Winter Training Program: Jan - Mar 2019

Applications for winter program are now open. Apply here.


The quant training program is designed to offer insight into the quantitative trading strategy modeling. Through the program, you will get hands-on experience in developing mathematical or quantitative models using our python-based toolbox and web platform. The program will combine virtual training and assignments in developing alphas/trading models. By the end of this program, you will be able to design and backtest your own data driven quantitative trading strategies.

Completion Requirements

  1. You must complete a training module to receive access to the next module
  2. You must complete at least 75% of the course assignments to be eligible to participate in capstone project -  select strategies will be traded live with profit share opportunities upto Rs 1 lakh
  3. You must submit the capstone project to receive a certificate of completion


The program will include a mix of training videos, reading material, iPython notebooks, off-platform assignments and programming assignments. Details of every weeks tutorial content and assignment will be made available at the start of the week. Your submissions for the week will be due by 11:59 pm Sunday of that week.

Program Structure

Week 1 - Python

Introduction to Python Programming and commonly used Python libraries. This training will be conducted off the platform. You will be required to complete a Python training module and upload the certificate of completion back on our platform

Estimate time: 6 hours

Week 2 - Basic Math and Statistics

We will discuss basic math and stat concepts as applied to trading and continue to use our Python skills to solve assignments. You will be required to complete a series of Ipython notebooks and upload them back to the platform.

Estimate time: 6 hours

Week 3 - Time Series Basics and Financial Jargon

We will discuss some commonly used financial terms that you will be using for the rest of the course

Estimate time: 4 hours

Week 4 - Math and Statistics Continued - Time Series

We will delve deeper into probability and stats as applied to trading. You will be required to complete a series of Ipython notebooks and upload them back to the platform.

Estimate time: 6 hours

Week 5 - Writing a simple trading strategy

Use everything we’ve learnt so far to write a basic mean reversion trading strategy. You will work through an iPython notebook and make a submission of your basic strategy to the platform.

Estimate time: 8 hours

Week 6 - Improving Alphas

Learn the concept of “alpha” and how we can improve strategy performance. You are going to use your submission from the previous time and try to improve it’s alpha.

Estimate time: 8 hours

Week 7 - Statistical Arbitrage : Market Neutral Strategies and Hedging

We will talk about “hedging” - a very important concept in intraday and positional trading. Design and improve a simple market neutral trading strategy.

Estimate time: 10 hours

Week 8 - Long/Short Trading Strategies

We will extend our discussion from last week to design simple Long/Short Trading strategies.

Estimate time: 8 hours

Week 9 - Strategy Execution and Reducing Costs [Optional]

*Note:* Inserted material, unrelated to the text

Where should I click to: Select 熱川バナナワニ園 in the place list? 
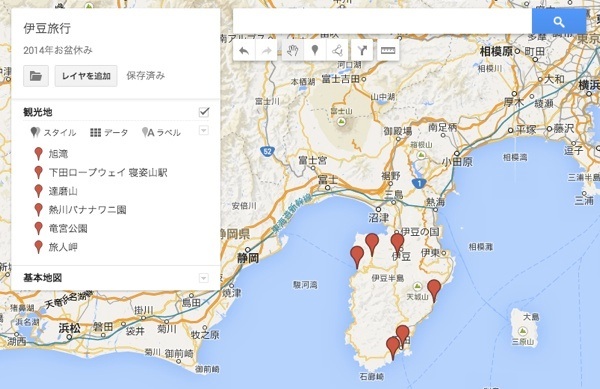pos(87,210)
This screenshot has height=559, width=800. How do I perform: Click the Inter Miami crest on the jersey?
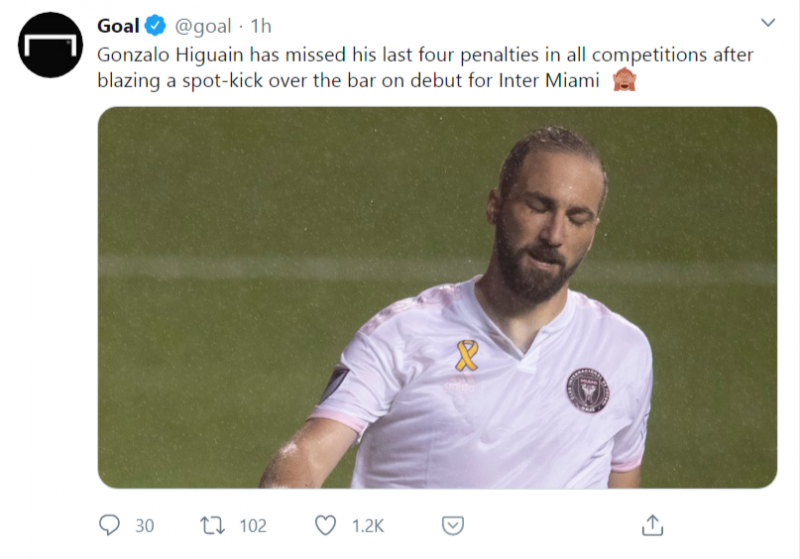(x=587, y=387)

Trading costs are the nemesis of any trading strategies - they can turn a very profitable system completely useless. We will learn about different type of trading costs and how to optimize strategy execution to reduce costs.

Estimate time: 10 hours

Week 10 - Strategy Risk Management [Optional]

No trading system is complete without an inbuilt risk management to avoid catastrophic losses. We will talk about how to build in basic risk checks into our system.

Estimate time: 8 hours

Week 11 - Final Project [Optional]

You will work on an actual Hedge Fund problem posed by one of our trading partners and use everything we’ve learnt so far to develop an alpha.

Week 12 - Final Project [Optional]

Improve on Sharpe and risk metrics of project from previous week. Final submissions to be made by April 1.